[What you need to do]
What is needed is each line of the data below that holds the string "computer".

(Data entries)

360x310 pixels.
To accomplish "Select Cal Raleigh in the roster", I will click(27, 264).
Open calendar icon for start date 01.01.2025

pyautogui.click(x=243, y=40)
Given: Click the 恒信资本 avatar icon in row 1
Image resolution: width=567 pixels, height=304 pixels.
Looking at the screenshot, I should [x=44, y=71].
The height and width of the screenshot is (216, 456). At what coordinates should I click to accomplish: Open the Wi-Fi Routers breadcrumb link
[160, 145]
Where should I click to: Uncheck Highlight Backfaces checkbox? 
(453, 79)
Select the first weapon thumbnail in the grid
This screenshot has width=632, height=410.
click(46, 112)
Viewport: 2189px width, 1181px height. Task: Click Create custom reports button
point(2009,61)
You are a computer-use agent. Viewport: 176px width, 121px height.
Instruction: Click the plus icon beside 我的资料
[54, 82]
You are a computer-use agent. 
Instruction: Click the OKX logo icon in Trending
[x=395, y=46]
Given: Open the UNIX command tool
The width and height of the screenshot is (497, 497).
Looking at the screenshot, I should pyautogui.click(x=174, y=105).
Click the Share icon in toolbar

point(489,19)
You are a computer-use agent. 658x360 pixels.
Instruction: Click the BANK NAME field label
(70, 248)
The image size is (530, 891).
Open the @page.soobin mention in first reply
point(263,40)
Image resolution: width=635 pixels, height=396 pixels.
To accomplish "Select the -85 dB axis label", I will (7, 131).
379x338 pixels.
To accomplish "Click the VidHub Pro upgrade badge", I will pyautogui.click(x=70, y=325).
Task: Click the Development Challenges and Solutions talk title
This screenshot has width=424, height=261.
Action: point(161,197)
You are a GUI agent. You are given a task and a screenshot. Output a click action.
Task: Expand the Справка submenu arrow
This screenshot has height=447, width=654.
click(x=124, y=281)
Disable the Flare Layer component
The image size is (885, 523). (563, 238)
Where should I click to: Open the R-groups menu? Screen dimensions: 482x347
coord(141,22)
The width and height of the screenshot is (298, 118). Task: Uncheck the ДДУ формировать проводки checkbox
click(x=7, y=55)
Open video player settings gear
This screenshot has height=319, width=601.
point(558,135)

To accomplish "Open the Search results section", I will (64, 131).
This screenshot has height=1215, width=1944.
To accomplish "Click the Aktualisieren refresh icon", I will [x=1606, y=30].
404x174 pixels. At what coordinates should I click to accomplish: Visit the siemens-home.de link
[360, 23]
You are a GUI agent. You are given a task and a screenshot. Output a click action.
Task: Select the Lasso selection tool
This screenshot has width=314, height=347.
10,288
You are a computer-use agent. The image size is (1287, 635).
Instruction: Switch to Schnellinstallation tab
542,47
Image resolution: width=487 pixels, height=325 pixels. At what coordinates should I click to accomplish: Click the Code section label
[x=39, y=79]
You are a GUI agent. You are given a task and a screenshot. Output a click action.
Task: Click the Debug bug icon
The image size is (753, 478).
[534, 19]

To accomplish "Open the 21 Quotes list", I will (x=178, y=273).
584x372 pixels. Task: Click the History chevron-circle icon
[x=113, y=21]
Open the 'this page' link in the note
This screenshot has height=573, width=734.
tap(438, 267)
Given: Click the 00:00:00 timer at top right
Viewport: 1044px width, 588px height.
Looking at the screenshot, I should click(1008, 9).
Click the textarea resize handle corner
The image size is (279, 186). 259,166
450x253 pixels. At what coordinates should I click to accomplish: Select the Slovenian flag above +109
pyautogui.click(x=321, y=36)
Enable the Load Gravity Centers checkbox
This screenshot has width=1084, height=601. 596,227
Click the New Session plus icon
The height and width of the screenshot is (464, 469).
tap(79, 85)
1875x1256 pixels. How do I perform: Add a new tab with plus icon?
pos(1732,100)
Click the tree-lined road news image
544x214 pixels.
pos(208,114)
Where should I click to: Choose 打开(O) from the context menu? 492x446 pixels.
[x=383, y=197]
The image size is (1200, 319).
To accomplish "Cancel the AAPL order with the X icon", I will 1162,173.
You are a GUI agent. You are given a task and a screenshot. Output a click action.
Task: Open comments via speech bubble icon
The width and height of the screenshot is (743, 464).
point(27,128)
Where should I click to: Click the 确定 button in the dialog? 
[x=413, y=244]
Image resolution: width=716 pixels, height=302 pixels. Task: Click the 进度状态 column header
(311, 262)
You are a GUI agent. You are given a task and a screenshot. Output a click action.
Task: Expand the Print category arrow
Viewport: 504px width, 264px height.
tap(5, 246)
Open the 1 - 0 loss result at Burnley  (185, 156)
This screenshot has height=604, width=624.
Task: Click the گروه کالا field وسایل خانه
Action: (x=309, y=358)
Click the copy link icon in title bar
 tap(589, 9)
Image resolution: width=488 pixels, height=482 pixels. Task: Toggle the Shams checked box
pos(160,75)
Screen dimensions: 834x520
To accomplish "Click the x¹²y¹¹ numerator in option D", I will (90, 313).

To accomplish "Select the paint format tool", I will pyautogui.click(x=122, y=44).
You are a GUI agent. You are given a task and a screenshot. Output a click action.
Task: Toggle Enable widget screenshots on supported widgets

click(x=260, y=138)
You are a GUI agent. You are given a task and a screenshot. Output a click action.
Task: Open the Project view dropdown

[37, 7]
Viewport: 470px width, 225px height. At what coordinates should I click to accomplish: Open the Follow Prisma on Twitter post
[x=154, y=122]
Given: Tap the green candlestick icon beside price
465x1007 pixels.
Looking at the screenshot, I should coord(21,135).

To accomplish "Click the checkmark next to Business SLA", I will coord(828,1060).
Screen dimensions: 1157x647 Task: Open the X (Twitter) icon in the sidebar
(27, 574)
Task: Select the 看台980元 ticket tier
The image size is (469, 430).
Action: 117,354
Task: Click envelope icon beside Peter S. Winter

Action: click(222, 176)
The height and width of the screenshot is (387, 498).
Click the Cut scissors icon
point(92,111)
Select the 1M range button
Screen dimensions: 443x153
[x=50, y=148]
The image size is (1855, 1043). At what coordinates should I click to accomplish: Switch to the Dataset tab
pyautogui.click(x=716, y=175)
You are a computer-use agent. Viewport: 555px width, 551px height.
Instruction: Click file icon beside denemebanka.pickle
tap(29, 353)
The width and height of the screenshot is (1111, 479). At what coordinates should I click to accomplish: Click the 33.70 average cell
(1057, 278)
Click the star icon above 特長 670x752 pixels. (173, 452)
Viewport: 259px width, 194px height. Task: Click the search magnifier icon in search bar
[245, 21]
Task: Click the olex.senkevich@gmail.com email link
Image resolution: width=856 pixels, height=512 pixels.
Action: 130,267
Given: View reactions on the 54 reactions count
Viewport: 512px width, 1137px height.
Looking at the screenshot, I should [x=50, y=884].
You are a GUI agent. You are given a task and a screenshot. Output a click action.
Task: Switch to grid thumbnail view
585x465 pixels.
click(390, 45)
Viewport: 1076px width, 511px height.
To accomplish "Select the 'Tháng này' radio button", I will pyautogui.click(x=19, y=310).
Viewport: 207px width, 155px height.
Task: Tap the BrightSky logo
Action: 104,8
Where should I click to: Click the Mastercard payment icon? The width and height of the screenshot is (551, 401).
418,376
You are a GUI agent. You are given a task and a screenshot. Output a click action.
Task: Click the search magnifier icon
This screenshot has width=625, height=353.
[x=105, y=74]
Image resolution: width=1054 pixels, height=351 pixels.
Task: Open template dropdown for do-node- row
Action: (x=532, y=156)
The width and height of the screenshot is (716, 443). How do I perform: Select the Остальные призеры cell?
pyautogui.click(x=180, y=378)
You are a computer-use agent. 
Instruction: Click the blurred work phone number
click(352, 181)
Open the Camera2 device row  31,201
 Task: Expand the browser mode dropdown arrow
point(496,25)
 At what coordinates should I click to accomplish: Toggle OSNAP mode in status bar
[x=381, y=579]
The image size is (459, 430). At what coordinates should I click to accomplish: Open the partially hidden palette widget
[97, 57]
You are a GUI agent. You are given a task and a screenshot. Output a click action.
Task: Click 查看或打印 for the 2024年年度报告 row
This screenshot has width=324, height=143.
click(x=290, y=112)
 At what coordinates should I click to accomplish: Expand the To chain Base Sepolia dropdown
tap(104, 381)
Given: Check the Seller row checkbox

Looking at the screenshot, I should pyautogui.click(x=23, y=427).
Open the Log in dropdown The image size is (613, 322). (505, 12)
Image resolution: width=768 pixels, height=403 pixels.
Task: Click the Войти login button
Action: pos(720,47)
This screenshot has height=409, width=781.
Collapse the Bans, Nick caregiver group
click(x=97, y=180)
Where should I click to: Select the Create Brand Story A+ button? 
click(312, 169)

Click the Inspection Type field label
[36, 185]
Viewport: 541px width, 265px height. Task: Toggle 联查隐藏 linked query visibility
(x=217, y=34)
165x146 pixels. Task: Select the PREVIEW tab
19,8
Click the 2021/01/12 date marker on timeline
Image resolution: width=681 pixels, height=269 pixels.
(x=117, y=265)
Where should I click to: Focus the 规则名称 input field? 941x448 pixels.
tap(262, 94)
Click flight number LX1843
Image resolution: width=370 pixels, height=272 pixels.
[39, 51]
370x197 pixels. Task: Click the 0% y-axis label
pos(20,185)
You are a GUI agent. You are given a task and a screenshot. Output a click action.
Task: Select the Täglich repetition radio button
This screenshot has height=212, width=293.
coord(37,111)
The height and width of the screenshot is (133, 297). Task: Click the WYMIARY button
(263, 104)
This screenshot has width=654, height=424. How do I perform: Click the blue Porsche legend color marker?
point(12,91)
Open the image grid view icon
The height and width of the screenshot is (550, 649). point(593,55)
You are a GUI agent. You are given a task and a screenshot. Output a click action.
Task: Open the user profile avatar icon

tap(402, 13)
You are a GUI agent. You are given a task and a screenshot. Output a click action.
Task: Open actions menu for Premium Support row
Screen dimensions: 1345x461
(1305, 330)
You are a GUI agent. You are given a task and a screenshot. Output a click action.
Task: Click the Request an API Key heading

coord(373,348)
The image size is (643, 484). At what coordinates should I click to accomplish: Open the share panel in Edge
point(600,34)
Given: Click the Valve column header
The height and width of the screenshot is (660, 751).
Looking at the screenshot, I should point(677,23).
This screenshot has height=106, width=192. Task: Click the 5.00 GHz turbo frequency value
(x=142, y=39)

[Result]
You are a computer-use agent. Viewport: 176px width, 121px height.
You are a computer-use agent. 
You are a computer-use agent. 658x360 pixels.
You are a computer-use agent. The image size is (1287, 635).
You are a computer-use agent. Viewport: 555px width, 551px height.
You are a computer-use agent. 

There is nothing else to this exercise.